Simple widget – Complex interaction
Recently I was working on a widget for an internal product group when I found myself spending a lot of time refining the user experience. This widget is just a test widget, intended to provide a bare-bones frontend so the product engineer can know things are working (or not) as she figures out how to hook up the backend. Not much to the interface, really: a text input field and a button. The user is just supposed to enter a person’s name or the name of a company, activate a search, then get back a simple yes/no status (these are still early days for this widget, it will do more).
So, to start, I took an early version of the Argo widget which was just a text entry field and added the group’s name (actually, just initials). However, usability testing of this widget had revealed the interface was too simple (this is possible) and users didn’t know they were supposed to press Return to make something happen. In response to this finding, I figured I would just add a button. But just a button is not enough.
First, I had to make the button respond to the user on hover to cue the user they were on a clickable interface element. To provide this feedback, I made the button a bright color on hover by swapping images when the mouse was over the button. Hint: Bright on hover is best as you can make the button only subtly visible most of the time, then have it come to life in response to the user’s action.

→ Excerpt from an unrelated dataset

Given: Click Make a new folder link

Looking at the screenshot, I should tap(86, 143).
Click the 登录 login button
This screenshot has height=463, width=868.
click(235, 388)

But what does this button do when you click it? To answer that question, I added a tooltip, the wording of which I labored over ’til I got it pared down to something brief but informative. So then the button explained itself to the user.
I continued to labor over this button until I told myself to stop because I simply didn’t have any more time. One of the things I didn’t have time to implement: Currently, even when the widget doesn’t have the input focus, the button highlights on hover; the button should be unresponsive. I also wanted its brightness to pulsate while the widget was busy getting the yes/no response from the web service; this is not hard to do, and does provide important feedback to the user, but I just had to move on.
There is another form of interaction feedback I put in this simple widget worth mentioning: field prompting. Field prompting is a form of integrated Help which tells the user what kind of input a text field is looking for. It does this by pre-populating the field with a string of text, dimmed (#BABABA), which describes (again, like a tooltip, brief and informative) the expected data. When the user clicks this field, the prompting text is cleared and the text color is changed to black (#000000) so the user can enter whatever she wants. But if the user doesn’t enter anything and the widget loses focus, the prompt reappears.
There is nothing particularly spectacular or inventive here, just fulfilling user expectations of how a professional software product should behave. It takes a lot of honing and polishing of the user interaction to deliver this level of quality. But all this smoothing the rough spots, making the application surface responsive and informative, is well worth it because it is what makes it possible for the user to work without the widget getting in the way. In the end, that is how you can really help people do their work: By making your work as an interaction designer invisible. The compact nature of a widget makes this all the more important.